▸ Challenge: Rewrite the entries below as a numbered list with one line per item, omitting blank lines.

━━━━━━━━━━━━━━━━━━━━━━━━━━━━━━

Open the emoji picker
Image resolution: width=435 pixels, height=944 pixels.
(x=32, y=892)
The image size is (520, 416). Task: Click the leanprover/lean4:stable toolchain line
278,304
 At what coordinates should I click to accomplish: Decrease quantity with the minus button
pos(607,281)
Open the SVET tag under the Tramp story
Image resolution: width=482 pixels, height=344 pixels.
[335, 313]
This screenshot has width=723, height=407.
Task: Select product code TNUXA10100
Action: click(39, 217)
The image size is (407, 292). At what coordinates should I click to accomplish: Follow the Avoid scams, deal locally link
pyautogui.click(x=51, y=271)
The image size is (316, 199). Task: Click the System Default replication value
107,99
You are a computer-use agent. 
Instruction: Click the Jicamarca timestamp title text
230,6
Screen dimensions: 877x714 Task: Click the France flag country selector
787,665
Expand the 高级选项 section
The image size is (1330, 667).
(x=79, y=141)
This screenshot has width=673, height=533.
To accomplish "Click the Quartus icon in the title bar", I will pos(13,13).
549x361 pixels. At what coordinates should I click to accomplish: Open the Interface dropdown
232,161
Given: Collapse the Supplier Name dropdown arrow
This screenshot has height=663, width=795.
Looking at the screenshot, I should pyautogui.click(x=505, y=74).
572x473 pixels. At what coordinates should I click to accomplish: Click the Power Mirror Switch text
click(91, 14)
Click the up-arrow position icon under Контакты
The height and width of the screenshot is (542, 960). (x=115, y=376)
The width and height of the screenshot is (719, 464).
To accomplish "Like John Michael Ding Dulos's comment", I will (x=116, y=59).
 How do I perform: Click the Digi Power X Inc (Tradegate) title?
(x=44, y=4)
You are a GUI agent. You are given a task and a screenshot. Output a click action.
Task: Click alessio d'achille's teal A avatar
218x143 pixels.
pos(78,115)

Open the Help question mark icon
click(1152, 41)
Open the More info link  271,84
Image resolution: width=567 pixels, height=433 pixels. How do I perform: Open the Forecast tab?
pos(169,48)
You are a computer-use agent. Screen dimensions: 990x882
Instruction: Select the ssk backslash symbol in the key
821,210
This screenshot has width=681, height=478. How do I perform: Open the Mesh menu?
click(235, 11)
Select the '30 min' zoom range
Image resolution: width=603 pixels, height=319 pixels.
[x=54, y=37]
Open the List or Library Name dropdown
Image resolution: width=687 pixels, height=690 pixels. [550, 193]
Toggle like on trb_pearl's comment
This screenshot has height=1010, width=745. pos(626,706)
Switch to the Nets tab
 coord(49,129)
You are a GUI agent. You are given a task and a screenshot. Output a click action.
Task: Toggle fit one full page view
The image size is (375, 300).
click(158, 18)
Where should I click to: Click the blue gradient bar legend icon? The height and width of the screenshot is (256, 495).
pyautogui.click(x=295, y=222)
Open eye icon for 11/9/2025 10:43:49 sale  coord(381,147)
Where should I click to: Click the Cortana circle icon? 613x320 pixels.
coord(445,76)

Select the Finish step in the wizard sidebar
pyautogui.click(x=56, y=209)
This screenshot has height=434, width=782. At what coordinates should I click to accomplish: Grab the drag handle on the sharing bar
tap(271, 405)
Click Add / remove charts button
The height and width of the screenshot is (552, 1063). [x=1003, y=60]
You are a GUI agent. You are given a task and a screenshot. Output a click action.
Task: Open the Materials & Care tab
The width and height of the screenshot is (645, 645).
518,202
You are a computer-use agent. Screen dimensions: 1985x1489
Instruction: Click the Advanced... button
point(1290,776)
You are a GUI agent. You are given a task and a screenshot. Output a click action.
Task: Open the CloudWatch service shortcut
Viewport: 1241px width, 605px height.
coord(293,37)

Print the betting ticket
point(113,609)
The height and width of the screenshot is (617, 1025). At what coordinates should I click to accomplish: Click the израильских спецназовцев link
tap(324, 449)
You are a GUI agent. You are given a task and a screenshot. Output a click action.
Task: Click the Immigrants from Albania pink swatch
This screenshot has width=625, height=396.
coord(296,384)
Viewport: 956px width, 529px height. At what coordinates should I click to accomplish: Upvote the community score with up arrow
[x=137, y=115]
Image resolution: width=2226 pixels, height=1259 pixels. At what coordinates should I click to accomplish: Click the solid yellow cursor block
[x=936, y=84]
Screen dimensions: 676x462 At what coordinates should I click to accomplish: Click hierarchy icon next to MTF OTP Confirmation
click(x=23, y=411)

━━━━━━━━━━━━━━━━━━━━━━━━━━━━━━

▸ Problem solution:
1. Open the emoji picker
2. Image resolution: width=435 pixels, height=944 pixels.
3. (x=32, y=892)
4. The image size is (520, 416). Task: Click the leanprover/lean4:stable toolchain line
5. 278,304
6.  At what coordinates should I click to accomplish: Decrease quantity with the minus button
7. pos(607,281)
8. Open the SVET tag under the Tramp story
9. Image resolution: width=482 pixels, height=344 pixels.
10. [335, 313]
11. This screenshot has width=723, height=407.
12. Task: Select product code TNUXA10100
13. Action: click(39, 217)
14. The image size is (407, 292). At what coordinates should I click to accomplish: Follow the Avoid scams, deal locally link
15. pyautogui.click(x=51, y=271)
16. The image size is (316, 199). Task: Click the System Default replication value
17. 107,99
18. You are a computer-use agent. 
19. Instruction: Click the Jicamarca timestamp title text
20. 230,6
21. Screen dimensions: 877x714 Task: Click the France flag country selector
22. 787,665
23. Expand the 高级选项 section
24. The image size is (1330, 667).
25. (x=79, y=141)
26. This screenshot has width=673, height=533.
27. To accomplish "Click the Quartus icon in the title bar", I will pos(13,13).
28. 549x361 pixels. At what coordinates should I click to accomplish: Open the Interface dropdown
29. 232,161
30. Given: Collapse the Supplier Name dropdown arrow
31. This screenshot has height=663, width=795.
32. Looking at the screenshot, I should pyautogui.click(x=505, y=74).
33. 572x473 pixels. At what coordinates should I click to accomplish: Click the Power Mirror Switch text
34. click(91, 14)
35. Click the up-arrow position icon under Контакты
36. The height and width of the screenshot is (542, 960). (x=115, y=376)
37. The width and height of the screenshot is (719, 464).
38. To accomplish "Like John Michael Ding Dulos's comment", I will (x=116, y=59).
39.  How do I perform: Click the Digi Power X Inc (Tradegate) title?
40. (x=44, y=4)
41. You are a GUI agent. You are given a task and a screenshot. Output a click action.
42. Task: Click alessio d'achille's teal A avatar
43. 218x143 pixels.
44. pos(78,115)
45. Open the Help question mark icon
46. click(1152, 41)
47. Open the More info link  271,84
48. Image resolution: width=567 pixels, height=433 pixels. How do I perform: Open the Forecast tab?
49. pos(169,48)
50. You are a computer-use agent. Screen dimensions: 990x882
51. Instruction: Select the ssk backslash symbol in the key
52. 821,210
53. This screenshot has width=681, height=478. How do I perform: Open the Mesh menu?
54. click(235, 11)
55. Select the '30 min' zoom range
56. Image resolution: width=603 pixels, height=319 pixels.
57. [x=54, y=37]
58. Open the List or Library Name dropdown
59. Image resolution: width=687 pixels, height=690 pixels. [550, 193]
60. Toggle like on trb_pearl's comment
61. This screenshot has height=1010, width=745. pos(626,706)
62. Switch to the Nets tab
63.  coord(49,129)
64. You are a GUI agent. You are given a task and a screenshot. Output a click action.
65. Task: Toggle fit one full page view
66. The image size is (375, 300).
67. click(158, 18)
68. Where should I click to: Click the blue gradient bar legend icon? The height and width of the screenshot is (256, 495).
69. pyautogui.click(x=295, y=222)
70. Open eye icon for 11/9/2025 10:43:49 sale  coord(381,147)
71. Where should I click to: Click the Cortana circle icon? 613x320 pixels.
72. coord(445,76)
73. Select the Finish step in the wizard sidebar
74. pyautogui.click(x=56, y=209)
75. This screenshot has height=434, width=782. At what coordinates should I click to accomplish: Grab the drag handle on the sharing bar
76. tap(271, 405)
77. Click Add / remove charts button
78. The height and width of the screenshot is (552, 1063). [x=1003, y=60]
79. You are a GUI agent. You are given a task and a screenshot. Output a click action.
80. Task: Open the Materials & Care tab
81. The width and height of the screenshot is (645, 645).
82. 518,202
83. You are a computer-use agent. Screen dimensions: 1985x1489
84. Instruction: Click the Advanced... button
85. point(1290,776)
86. You are a GUI agent. You are given a task and a screenshot. Output a click action.
87. Task: Open the CloudWatch service shortcut
88. Viewport: 1241px width, 605px height.
89. coord(293,37)
90. Print the betting ticket
91. point(113,609)
92. The height and width of the screenshot is (617, 1025). At what coordinates should I click to accomplish: Click the израильских спецназовцев link
93. tap(324, 449)
94. You are a GUI agent. You are given a task and a screenshot. Output a click action.
95. Task: Click the Immigrants from Albania pink swatch
96. This screenshot has width=625, height=396.
97. coord(296,384)
98. Viewport: 956px width, 529px height. At what coordinates should I click to accomplish: Upvote the community score with up arrow
99. [x=137, y=115]
100. Image resolution: width=2226 pixels, height=1259 pixels. At what coordinates should I click to accomplish: Click the solid yellow cursor block
101. [x=936, y=84]
102. Screen dimensions: 676x462 At what coordinates should I click to accomplish: Click hierarchy icon next to MTF OTP Confirmation
103. click(x=23, y=411)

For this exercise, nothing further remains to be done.